有一个内置collectAsMap函数PairRDDFunctions可以为您提供 RDD 中成对值的映射。

val vertexMAp = vertices.zipWithUniqueId.collectAsMap

It's important to remember that an RDD is a distributed data structure. You can visualize it a 'pieces' of your data spread over the cluster. When you collect, you force all those pieces to go to the driver and to be able to do that, they need to fit in the memory of the driver.

重要的是要记住,RDD 是一种分布式数据结构。您可以将其可视化为分布在集群中的数据的“片段”。当你collect,你强迫所有这些碎片去驱动程序并且能够做到这一点时,它们需要适合驱动程序的内存。

From the comments, it looks like in your case, you need to deal with a large dataset. Making a Map out of it is not going to work as it won't fit on the driver's memory; causing OOM exceptions if you try.

从评论来看,在您的情况下,您需要处理大型数据集。用它制作 Map 是行不通的,因为它不适合驱动程序的内存;如果您尝试会导致 OOM 异常。

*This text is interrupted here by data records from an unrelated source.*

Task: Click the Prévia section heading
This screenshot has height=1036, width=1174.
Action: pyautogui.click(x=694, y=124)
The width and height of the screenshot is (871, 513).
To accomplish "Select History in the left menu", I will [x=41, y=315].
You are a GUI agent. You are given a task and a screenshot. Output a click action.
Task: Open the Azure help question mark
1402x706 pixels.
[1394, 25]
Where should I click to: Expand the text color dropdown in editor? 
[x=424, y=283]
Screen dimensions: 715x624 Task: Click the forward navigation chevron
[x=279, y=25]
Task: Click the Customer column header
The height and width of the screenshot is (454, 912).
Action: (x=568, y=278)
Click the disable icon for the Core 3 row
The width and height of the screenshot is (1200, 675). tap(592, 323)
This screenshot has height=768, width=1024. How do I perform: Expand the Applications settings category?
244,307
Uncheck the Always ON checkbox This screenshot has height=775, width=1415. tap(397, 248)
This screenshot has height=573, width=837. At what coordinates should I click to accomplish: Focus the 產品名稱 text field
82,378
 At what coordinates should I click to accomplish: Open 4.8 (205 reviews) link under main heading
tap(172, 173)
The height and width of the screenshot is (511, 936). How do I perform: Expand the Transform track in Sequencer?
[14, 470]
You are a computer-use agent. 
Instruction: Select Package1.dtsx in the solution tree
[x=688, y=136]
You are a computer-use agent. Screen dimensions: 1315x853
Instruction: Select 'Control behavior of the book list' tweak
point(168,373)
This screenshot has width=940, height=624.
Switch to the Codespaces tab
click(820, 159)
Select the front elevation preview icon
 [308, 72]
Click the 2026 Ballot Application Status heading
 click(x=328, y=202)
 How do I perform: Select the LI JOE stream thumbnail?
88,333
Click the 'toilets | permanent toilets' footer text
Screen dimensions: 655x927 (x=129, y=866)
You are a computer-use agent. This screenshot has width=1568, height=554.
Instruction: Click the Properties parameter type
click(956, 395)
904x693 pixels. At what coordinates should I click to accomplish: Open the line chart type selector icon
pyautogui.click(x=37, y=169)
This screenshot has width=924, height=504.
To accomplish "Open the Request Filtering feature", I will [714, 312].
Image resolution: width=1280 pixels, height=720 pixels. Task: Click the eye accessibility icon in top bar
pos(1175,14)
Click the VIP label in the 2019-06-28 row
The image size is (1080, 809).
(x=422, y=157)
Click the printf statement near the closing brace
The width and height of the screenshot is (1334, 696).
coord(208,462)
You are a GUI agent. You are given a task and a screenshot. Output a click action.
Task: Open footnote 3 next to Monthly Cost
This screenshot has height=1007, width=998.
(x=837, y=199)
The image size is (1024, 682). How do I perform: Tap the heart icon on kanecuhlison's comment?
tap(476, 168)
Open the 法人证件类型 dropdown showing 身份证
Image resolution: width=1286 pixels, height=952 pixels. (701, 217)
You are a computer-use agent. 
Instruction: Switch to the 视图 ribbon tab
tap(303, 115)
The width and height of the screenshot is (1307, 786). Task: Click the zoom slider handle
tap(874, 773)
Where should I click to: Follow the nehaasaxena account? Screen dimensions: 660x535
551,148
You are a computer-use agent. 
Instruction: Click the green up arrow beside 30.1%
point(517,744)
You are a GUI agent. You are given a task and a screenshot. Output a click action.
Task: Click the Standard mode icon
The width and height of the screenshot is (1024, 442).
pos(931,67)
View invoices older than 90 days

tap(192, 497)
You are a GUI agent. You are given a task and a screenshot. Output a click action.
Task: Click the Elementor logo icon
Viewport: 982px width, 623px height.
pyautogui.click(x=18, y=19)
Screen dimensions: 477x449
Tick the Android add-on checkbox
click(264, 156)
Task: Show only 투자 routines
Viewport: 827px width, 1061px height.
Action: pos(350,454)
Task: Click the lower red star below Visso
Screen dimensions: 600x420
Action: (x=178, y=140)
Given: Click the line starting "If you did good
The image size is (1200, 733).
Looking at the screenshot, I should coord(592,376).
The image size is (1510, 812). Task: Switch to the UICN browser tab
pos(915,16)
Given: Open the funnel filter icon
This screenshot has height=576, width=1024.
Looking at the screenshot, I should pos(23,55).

You probably need to keep the dataset as an RDD. If you are creating a Map in order to lookup elements, you could use lookupon a PairRDD instead, like this:

您可能需要将数据集保留为 RDD。如果您要创建 Map 以查找元素,则可以lookup在 PairRDD 上使用,如下所示:

import org.apache.spark.SparkContext._  // import implicits conversions to support PairRDDFunctions

val vertexMap = vertices.zipWithUniqueId
val vertixYId = vertexMap.lookup("vertexY")

回答by Eugene Zhulenev

Collect to "local" machine and then convert Array[(String, Long)] to Map

收集到“本地”机器,然后将 Array[(String, Long)] 转换为 Map

val rdd: RDD[String] = ???

val map: Map[String, Long] = rdd.zipWithUniqueId().collect().toMap

回答by javadba

You do not need to convert. The implicits for PairRDDFunctionsdetects a Two-Tuple based RDD and applies the PairRDDFunctions methods automatically.

您不需要转换。PairRDDFunctions的隐式检测基于双元组的 RDD 并自动应用 PairRDDFunctions 方法。